Comment by ajmurmann
3 years ago
I think a big problem is that there are few choices because of constant consolidation. This is reflected in two ways:
a) every big tech company tries to do a ton of stuff. I'm not happy with this weather app. Usually the market would reflect this by me buying a different weather app. However, Apple isn't in the weather app market, they are in the phone and computer market. If I buy a different weather app, Apple actually gets more money! Buying a different phone because Apple made the decision to kill my favorite weather app is now muddled in with so many other factors and Apple and their shareholders are unlikely to link a drop in phone sales to killing the weather app.
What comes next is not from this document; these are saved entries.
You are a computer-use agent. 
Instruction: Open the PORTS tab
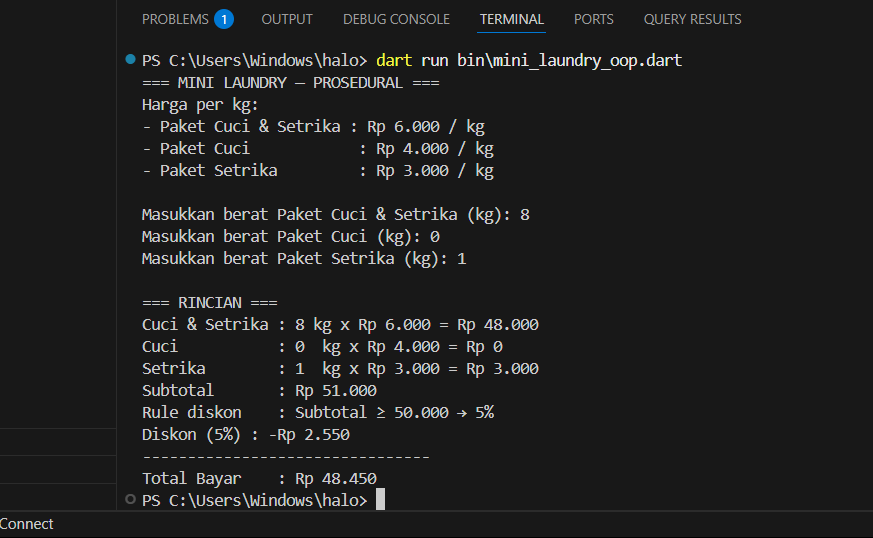tap(594, 19)
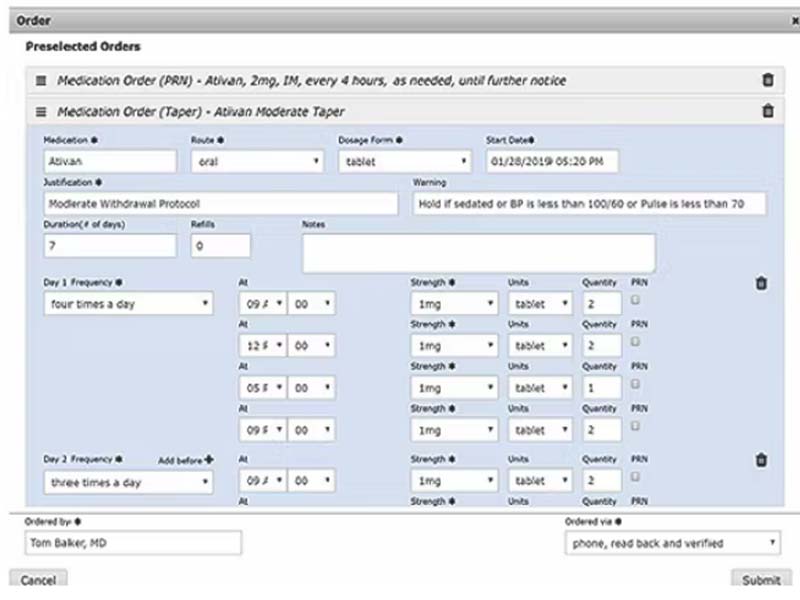This screenshot has width=800, height=600.
Task: Expand the Dosage Form tablet dropdown
Action: click(404, 161)
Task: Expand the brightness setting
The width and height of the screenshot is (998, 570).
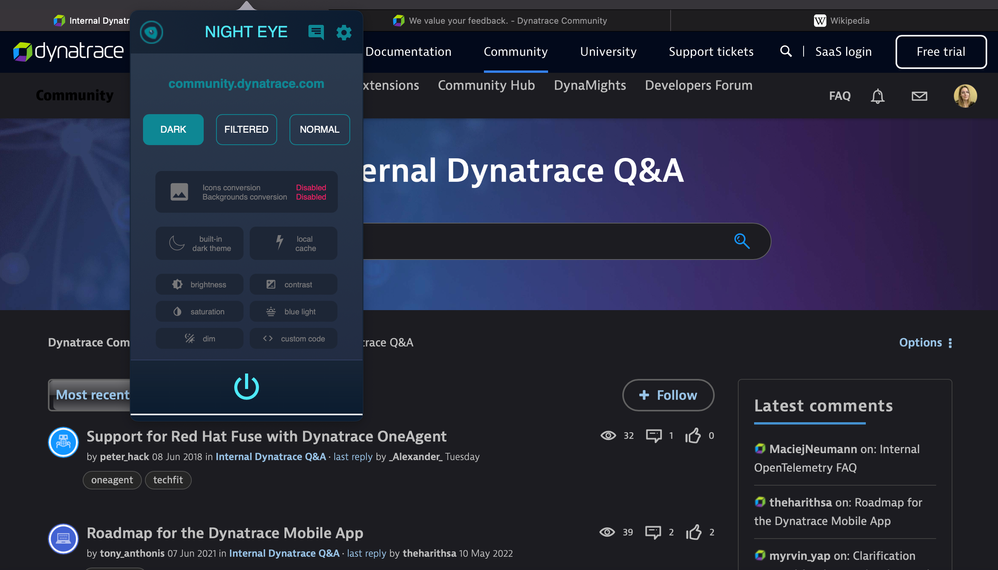Action: point(200,285)
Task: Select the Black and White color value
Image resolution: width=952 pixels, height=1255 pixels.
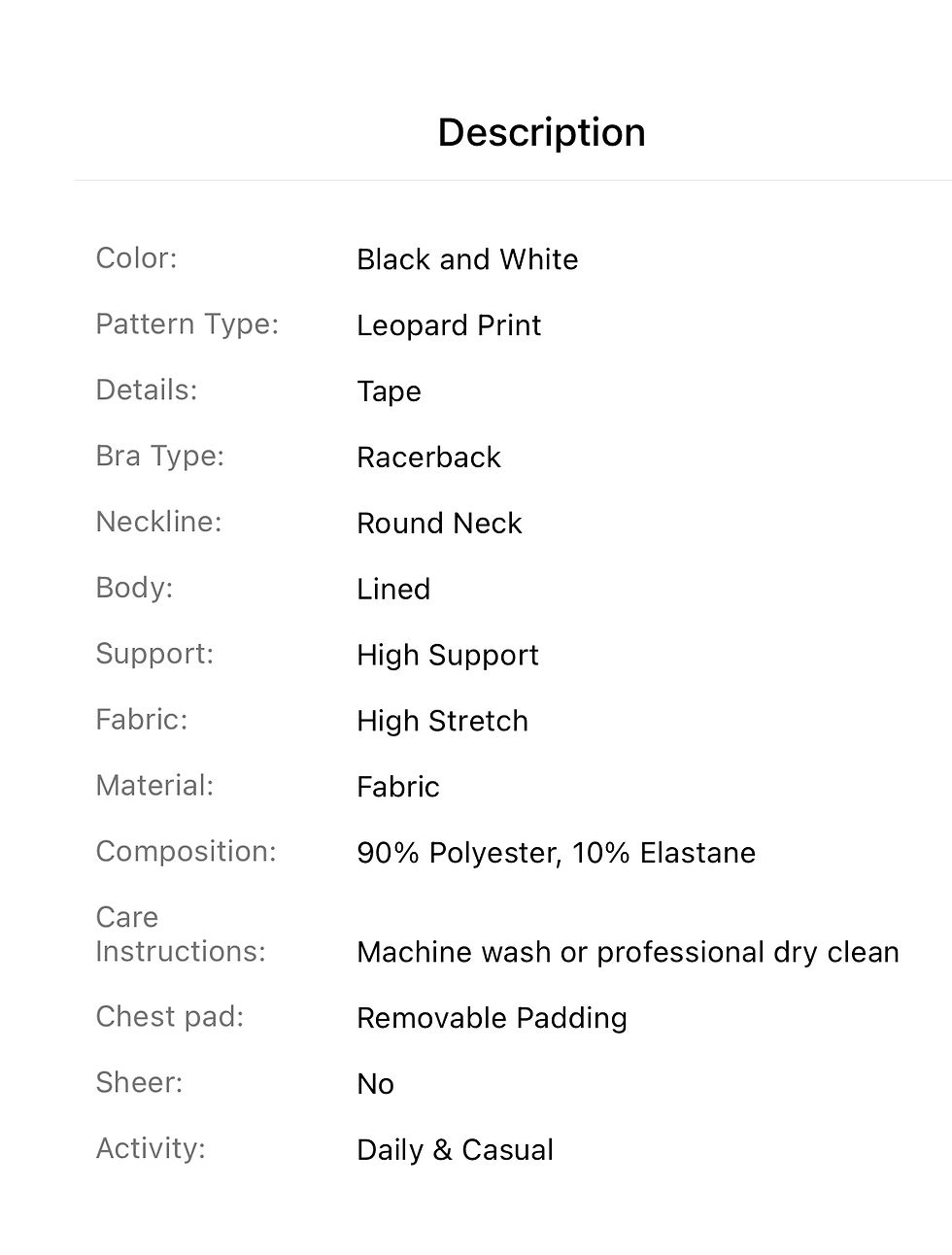Action: click(x=467, y=259)
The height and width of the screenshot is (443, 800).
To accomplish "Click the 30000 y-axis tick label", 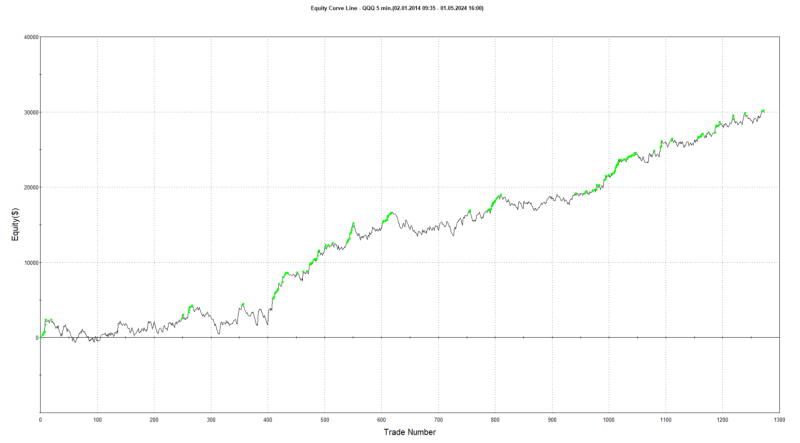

Now I also need to look at the very few real competitors and probably have issues with them as well. It's a mess because they all do too much. Maybe I don't want Android devices because Google built Bart without disclosing training sources. What a mess!
b) someone builds something nice and it just gets killed by an incumbant. No real competition between most startups and incumbants. It's more like a buyer/seller relation
I'd love to see this all fixed in my utopia by prohibiting acquisitions and instead force companies to fight for customers. But I'm sure that would need to happen globally to avoid putting our own companies at a disadvantage where they'll just get their lunch stolen by companies that aren't limited like that. I'm also sure this solution has other side effects I cannot think of.